An historical interpretation of the physician in American fiction: 1830--1935
Date of Completion
January 1990
Keywords
History of Science|Literature, American
Degree
Ph.D.
Abstract
This study analyzes the images of physicians which appear in American fiction from 1830 to 1935 for their relationships to the evolution of medical science, the changes in artistic perspective, and the cultural alterations which accompanied them through time. The survey begins with James Fenimore Cooper, advances to his Romantic successors, progresses through the popular writers of the turn-of-the-century, and terminates with the works of the World War I and Depression writers, F. Scott Fitzgerald and Ernest Hemingway.

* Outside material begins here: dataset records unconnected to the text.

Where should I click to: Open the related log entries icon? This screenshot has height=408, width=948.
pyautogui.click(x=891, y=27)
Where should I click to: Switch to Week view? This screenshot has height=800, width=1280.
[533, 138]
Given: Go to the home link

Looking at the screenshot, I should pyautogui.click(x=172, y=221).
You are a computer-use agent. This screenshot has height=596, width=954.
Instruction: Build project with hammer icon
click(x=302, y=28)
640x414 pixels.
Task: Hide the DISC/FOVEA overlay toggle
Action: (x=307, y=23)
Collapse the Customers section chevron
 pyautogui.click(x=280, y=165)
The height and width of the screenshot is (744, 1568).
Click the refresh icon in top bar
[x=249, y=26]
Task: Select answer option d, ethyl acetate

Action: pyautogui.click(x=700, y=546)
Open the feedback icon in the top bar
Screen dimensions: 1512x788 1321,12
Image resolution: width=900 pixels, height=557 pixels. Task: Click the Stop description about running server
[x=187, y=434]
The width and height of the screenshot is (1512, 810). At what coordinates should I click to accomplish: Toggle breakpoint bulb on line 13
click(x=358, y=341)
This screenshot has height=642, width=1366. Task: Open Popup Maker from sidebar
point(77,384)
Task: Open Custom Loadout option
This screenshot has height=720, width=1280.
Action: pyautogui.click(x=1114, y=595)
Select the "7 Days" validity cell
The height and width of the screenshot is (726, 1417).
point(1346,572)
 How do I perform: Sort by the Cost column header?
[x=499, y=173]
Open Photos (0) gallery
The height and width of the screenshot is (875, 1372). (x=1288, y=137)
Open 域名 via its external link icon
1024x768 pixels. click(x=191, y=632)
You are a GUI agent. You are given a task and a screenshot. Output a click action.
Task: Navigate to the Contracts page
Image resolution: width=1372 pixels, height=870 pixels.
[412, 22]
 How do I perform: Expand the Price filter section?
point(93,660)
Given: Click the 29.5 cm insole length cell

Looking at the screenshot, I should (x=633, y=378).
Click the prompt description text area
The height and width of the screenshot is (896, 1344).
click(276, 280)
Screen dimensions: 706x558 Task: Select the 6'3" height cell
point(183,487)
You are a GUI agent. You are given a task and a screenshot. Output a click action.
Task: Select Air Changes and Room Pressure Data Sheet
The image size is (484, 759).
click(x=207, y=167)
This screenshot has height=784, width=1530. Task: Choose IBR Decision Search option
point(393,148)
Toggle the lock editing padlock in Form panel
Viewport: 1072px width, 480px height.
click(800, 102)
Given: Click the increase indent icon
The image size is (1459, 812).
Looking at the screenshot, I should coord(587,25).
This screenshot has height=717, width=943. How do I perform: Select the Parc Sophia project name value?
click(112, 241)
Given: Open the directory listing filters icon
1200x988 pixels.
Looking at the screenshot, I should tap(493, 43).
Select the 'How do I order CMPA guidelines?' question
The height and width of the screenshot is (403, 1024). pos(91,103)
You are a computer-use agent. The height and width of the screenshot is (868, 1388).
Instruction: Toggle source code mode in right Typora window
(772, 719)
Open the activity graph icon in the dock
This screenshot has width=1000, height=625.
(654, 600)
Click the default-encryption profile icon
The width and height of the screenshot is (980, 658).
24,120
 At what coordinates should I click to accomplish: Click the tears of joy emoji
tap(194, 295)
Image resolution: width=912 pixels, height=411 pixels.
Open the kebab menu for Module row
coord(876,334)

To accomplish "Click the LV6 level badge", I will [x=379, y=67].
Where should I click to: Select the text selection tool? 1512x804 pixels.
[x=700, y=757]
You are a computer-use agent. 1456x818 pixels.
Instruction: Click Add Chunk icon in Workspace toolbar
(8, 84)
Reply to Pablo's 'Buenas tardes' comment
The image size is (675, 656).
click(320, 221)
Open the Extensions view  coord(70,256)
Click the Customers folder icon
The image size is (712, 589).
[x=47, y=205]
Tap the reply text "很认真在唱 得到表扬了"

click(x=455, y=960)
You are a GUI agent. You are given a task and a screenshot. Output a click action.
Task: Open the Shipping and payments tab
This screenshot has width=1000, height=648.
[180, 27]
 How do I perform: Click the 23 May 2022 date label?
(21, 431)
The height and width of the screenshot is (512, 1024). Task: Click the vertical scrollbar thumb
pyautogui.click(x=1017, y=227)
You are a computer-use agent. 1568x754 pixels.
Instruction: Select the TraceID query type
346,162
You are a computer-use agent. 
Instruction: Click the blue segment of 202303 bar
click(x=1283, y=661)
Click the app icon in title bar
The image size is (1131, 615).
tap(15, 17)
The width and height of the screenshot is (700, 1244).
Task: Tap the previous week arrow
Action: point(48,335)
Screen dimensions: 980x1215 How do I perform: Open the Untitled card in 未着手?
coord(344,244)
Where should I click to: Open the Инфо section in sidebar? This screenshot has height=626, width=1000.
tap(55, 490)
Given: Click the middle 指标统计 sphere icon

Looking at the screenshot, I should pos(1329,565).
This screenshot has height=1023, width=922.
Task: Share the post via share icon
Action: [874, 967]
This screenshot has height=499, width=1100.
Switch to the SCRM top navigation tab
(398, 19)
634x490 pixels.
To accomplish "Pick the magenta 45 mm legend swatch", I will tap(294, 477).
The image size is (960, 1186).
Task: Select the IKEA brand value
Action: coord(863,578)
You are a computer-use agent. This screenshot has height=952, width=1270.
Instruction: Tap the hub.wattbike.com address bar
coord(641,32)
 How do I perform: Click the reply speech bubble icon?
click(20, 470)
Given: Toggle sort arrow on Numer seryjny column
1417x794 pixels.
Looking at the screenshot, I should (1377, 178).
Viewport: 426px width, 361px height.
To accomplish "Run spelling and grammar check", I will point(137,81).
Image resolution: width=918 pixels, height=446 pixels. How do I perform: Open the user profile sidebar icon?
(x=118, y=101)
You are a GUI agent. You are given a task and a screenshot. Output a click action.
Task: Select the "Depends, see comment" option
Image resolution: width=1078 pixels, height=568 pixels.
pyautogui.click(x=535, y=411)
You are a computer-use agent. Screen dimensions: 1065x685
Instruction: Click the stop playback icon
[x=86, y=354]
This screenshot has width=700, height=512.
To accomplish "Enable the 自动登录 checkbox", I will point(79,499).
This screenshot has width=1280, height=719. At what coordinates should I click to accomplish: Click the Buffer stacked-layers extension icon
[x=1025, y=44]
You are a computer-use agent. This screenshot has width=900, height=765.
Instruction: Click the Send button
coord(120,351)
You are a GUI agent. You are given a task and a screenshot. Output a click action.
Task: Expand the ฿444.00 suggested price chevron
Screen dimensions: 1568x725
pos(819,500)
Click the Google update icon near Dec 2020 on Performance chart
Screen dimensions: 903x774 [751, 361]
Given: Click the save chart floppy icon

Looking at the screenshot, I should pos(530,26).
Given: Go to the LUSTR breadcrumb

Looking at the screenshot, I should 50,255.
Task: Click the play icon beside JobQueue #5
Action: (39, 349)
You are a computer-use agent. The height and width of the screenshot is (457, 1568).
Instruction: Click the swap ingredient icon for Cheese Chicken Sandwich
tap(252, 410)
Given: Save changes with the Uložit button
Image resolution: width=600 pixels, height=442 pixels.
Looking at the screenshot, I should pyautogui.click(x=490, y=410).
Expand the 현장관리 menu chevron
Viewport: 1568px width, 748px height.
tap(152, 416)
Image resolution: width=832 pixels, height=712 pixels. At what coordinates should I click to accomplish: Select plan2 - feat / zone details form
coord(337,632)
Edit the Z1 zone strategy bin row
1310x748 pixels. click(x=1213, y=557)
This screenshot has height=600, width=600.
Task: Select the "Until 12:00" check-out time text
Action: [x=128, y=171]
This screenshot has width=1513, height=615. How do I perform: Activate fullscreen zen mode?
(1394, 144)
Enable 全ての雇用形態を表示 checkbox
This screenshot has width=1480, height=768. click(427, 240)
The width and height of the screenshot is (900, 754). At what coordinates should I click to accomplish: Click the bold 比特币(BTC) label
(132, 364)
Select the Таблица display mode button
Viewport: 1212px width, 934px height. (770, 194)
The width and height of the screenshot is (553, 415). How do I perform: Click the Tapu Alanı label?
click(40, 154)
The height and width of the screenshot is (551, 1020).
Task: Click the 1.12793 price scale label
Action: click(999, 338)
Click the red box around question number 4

Particular attention is paid to fictive women physicians appearing during the height of the suffrage movement, and to the distinctive doctor images created by physicians writing in the years under consideration.^ From this analysis it becomes clear that although the changing representation of physicians in American fiction is related to the functional shifts in the doctor's role as medical science advanced, the more substantive trends are those wrought by broader cultural issues and by the ideology and artistic preference of the individual writer. The physician images analyzed comprise a prototypical study of the culture of their time and a reflection of public and personal response to increasing professional authority and the depersonalization secondary to rapid growth and industrialization. The physician as character in American fiction is rarely unique because of his profession but is rather an example of the writer's interpretation of human response to contemporaneous cultural pressures. ^
Recommended Citation
Willms, Janice Lou, "An historical interpretation of the physician in American fiction: 1830--1935" (1990). Doctoral Dissertations. AAI9107626.